Ancillary Medications
Essential Concepts
Avoid antidepressants during acute episodes of psychosis, but consider antidepressants in patients with remitted schizophrenia who develop full, syndromal depression.
Valproate is useful adjunctively in acute psychosis to decrease agitation. Its value in the long-term management of schizophrenia is less clear, except possibly in cases with chronic irritability or excitability.
Lithium is not useful for psychosis per se, and it carries the risk of neurotoxicity when combined with antipsychotics.
Carbamazepine is probably most useful (if at all) for patients with schizophrenia and neurologic problems.
Benzodiazepines are useful for ancillary problems such as insomnia and anxiety disorders. They can be used to stave off relapse, instead of increasing antipsychotics.
Anticholinergics should only be used short term because of impairment of memory.
“At some point, you have to get off the sandbar and suggest some type of treatment to help those in distress.”
—George B. Murray, MD, Massachusetts General Hospital
As I have stated throughout the book, antipsychotics are not antischizophrenic medications; their main usefulness lies in reducing positive symptoms acutely and preventing psychotic relapse in the long run. Psychiatrists use medications from many other drug classes adjunctively to target side effects and nonpsychotic symptoms, admittedly often with limited evidence. After reading this chapter, read Chapter 17 to guard against prescribing too much, but be willing to try new treatments to help your patient, as Dr. Murray’s dictum suggests.
ANTIDEPRESSANTS
Antidepressants are widely used in schizophrenia because dysphoria and depressive symptoms are common problems for patients.
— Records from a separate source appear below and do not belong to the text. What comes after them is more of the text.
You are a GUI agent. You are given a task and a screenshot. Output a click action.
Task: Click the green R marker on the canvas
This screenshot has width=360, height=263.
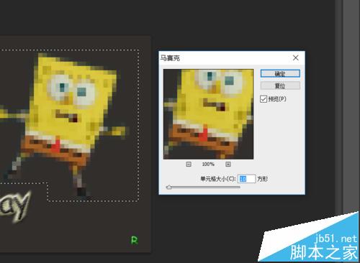pos(135,240)
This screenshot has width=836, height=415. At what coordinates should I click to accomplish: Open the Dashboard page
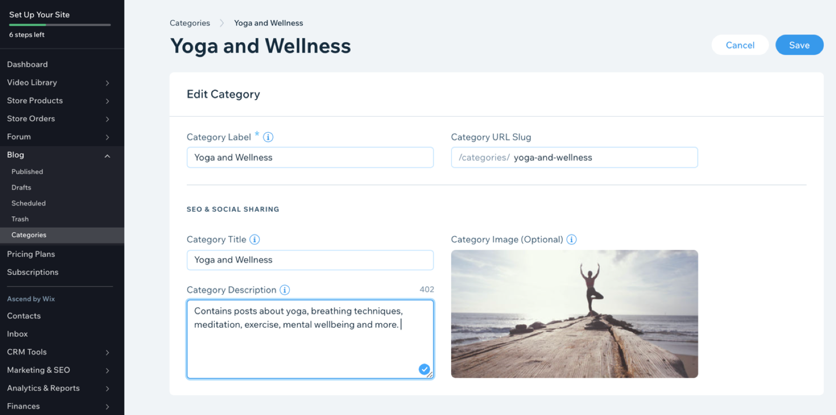27,64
Although antidepressants seem like a good idea in this clinical scenario, their usefulness has never been clearly established. Much of the literature on antidepressants for schizophrenia stems from the era of first-generation antipsychotics and tricyclic antidepressants. The older literature suggests that tricyclic antidepressants added during an acute psychotic symptom exacerbation will in fact impede resolution of psychosis, whereas postpsychotic depressive episodes are helped with antidepressants, and some patients will relapse if antidepressants are discontinued. This field of inquiry is hampered by a high placebo-response rate to antidepressants, 50% in one study that compared sertraline with placebo in patients with remitted schizophrenia who had a depressive episode (Addington et al., 2002).

Avoid antidepressants in acutely psychotic patients with schizophrenia; an antipsychotic alone will usually lead to resolution of depressive symptoms. Consider adding an antidepressant in the postpsychotic or stable period if a full depressive syndrome develops in otherwise remitted patients. Make sure you measure the severity of depression with a rating scale. (The specific Calgary Depression Scale for Schizophrenia, or CDSS, works satisfactorily, but I have found the patient-rated Beck Depression Inventory easy to use serially).
There is a small literature that selective serotonin reuptake inhibitors (SSRIs) can be a useful adjunct to treat negative symptoms (Rummel et al., 2005). The effect size is small, and I am unsure if you can truly see a clinical difference in most patients. Nevertheless, given the lack of good treatment options, a time-limited trial can be justified.
Recently, mirtazapine has been shown in a controlled trial to be rather effective for akathisia. Remember to follow a patient’s weight if you prescribe mirtazapine for long-term use.
ANXIOLYTICS
Most psychiatrists who treat many patients with schizophrenia will agree with me that benzodiazepines are a very useful medication class for adjunctive use in patients with schizophrenia, both during the acute treatment phase and the chronic phase, even though very few pharmacology trials have been conducted. Table 15.1 gives indications for which a benzodiazepine could be considered. Note that benzodiazepines are a first-line treatment for catatonia. When you use benzodiazepines, keep in mind the possibility of impairing cognition (but also the deleterious effects of untreated anxiety on performance).
One of the few controlled trials of benzodiazepines for the treatment of schizophrenia found adding the benzodiazepine diazepam as effective as increasing the antipsychotic fluphenazine, in the case of the study, to stave off a psychotic relapse (Carpenter et al., 1999).